===== DATA ROWS
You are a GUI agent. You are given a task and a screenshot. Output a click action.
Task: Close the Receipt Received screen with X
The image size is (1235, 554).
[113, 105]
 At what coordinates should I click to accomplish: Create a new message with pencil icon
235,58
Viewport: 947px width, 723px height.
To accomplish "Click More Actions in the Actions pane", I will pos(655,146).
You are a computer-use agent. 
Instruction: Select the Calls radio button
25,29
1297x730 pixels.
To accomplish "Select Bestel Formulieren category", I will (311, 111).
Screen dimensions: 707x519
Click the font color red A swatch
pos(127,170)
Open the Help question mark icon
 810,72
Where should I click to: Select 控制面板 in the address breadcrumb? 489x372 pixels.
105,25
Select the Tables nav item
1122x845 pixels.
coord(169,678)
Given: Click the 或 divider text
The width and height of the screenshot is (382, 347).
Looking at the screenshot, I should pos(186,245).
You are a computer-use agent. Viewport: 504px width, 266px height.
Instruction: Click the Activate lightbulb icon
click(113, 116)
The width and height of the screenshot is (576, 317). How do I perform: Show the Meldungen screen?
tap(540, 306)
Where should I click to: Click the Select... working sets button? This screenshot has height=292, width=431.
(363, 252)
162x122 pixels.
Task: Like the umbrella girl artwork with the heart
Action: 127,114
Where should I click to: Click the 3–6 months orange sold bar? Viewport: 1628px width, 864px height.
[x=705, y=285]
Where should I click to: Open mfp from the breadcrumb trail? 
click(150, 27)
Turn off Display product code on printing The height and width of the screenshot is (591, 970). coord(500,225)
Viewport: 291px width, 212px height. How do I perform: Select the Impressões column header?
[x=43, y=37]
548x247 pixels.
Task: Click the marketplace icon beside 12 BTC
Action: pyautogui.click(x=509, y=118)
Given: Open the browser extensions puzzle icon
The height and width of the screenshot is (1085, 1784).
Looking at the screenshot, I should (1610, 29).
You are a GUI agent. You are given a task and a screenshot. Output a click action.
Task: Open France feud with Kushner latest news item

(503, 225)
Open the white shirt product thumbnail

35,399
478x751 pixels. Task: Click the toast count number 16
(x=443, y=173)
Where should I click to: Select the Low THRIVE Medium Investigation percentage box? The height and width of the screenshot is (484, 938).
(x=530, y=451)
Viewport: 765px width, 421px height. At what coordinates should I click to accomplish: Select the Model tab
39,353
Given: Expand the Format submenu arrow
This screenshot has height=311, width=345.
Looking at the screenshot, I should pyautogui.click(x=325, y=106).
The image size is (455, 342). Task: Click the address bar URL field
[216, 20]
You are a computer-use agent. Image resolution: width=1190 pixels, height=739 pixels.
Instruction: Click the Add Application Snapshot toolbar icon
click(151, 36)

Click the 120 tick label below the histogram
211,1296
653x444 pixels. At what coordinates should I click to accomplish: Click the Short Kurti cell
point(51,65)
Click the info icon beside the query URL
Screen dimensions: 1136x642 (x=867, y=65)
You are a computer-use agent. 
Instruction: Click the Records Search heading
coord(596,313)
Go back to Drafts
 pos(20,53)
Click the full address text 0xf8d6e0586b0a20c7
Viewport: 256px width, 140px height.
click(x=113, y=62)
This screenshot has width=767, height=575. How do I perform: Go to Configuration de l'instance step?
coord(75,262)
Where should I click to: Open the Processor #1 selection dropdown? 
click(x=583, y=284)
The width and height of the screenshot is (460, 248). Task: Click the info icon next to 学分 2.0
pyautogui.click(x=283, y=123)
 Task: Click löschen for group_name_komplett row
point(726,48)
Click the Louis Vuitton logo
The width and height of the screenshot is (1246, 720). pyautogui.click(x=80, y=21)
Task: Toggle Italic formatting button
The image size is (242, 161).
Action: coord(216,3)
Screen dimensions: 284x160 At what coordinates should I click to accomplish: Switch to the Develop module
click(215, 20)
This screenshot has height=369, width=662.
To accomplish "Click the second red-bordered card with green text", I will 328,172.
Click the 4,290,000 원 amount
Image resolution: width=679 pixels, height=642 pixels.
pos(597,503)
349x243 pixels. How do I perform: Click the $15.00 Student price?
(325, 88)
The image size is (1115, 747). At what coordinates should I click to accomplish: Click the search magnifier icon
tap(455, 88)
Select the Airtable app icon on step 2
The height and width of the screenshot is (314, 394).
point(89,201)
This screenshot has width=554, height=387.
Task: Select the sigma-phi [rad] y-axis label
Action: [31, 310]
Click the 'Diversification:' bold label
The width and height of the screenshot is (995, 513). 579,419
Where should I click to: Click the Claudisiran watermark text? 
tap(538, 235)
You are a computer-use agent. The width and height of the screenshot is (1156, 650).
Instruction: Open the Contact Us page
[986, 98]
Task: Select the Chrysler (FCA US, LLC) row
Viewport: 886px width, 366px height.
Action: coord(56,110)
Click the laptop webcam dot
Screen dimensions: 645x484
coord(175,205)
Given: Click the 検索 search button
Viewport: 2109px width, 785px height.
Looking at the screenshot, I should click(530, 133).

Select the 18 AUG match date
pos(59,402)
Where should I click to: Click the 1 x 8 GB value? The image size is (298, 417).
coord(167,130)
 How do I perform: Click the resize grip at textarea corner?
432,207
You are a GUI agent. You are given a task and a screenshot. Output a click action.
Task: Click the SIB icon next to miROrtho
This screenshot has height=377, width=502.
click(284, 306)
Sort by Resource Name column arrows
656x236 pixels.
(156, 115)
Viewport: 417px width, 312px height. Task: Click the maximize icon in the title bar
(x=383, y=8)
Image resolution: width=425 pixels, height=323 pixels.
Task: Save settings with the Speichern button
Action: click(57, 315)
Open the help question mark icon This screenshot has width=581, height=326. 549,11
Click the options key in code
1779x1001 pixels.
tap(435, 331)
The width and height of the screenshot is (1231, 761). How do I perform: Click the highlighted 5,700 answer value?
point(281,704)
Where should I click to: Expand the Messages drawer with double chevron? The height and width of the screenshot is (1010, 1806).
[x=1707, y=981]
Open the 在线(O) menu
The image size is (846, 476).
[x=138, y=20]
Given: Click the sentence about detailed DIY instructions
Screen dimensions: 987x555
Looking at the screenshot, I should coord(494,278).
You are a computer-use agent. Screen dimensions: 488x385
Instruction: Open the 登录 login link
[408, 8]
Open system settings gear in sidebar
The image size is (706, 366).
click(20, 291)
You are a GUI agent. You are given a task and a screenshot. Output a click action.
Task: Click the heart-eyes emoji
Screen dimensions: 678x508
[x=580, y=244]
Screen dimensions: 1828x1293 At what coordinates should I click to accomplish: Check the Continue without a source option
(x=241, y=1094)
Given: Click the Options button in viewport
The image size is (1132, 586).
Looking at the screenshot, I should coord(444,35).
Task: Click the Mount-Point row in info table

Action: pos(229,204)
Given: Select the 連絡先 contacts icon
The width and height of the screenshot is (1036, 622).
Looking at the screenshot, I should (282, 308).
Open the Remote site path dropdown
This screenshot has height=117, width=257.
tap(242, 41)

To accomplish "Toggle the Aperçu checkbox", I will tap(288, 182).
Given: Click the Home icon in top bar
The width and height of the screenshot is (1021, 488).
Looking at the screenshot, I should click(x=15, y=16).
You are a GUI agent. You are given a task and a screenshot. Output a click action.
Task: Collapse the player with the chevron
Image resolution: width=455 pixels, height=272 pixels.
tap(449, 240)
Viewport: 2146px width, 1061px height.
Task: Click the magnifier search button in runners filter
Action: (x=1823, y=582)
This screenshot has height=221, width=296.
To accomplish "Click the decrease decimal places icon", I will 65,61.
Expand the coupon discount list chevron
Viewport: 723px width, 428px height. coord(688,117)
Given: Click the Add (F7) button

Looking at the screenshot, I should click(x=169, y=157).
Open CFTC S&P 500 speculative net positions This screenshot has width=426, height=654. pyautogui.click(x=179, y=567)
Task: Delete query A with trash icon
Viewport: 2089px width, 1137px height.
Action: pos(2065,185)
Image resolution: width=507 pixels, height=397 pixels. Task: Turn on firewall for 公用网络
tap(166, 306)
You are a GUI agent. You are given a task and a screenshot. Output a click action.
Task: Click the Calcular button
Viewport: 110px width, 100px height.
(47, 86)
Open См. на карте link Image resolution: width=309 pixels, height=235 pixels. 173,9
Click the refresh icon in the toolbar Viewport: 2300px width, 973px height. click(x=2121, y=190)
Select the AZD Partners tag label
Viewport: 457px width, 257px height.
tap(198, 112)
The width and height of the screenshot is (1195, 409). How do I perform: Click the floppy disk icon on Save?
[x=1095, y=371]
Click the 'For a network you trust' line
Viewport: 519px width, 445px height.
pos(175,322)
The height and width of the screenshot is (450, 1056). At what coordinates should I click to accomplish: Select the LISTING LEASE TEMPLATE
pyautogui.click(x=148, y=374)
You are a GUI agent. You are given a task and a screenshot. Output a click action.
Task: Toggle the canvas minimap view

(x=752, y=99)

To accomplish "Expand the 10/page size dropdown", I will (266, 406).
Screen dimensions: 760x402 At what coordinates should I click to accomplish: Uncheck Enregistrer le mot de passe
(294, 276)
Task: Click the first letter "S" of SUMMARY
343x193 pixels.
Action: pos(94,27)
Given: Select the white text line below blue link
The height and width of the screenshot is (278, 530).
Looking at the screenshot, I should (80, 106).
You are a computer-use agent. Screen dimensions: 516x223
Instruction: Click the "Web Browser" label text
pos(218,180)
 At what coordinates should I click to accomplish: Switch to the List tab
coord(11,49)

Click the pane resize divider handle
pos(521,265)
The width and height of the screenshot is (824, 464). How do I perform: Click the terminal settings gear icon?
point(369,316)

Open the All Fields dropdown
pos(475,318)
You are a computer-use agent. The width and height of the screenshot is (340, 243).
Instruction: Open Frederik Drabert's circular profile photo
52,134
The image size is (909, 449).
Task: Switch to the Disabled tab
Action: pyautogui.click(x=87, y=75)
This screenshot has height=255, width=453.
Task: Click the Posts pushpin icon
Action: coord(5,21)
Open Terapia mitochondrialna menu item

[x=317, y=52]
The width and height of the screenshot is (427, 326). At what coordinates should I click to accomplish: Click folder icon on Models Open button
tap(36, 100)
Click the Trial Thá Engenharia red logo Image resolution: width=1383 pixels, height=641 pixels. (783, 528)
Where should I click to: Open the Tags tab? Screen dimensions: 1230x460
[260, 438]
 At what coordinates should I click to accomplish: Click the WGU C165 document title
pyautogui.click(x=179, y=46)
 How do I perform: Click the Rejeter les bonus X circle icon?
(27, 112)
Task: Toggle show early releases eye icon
==========
EXERCISE DIRECTIONS: Report every line of the listing above that contains the string "Save", treating uppercase and lowercase as different.

RESPONSE:
Task: Save settings with the Speichern button
The width and height of the screenshot is (1195, 409). How do I perform: Click the floppy disk icon on Save?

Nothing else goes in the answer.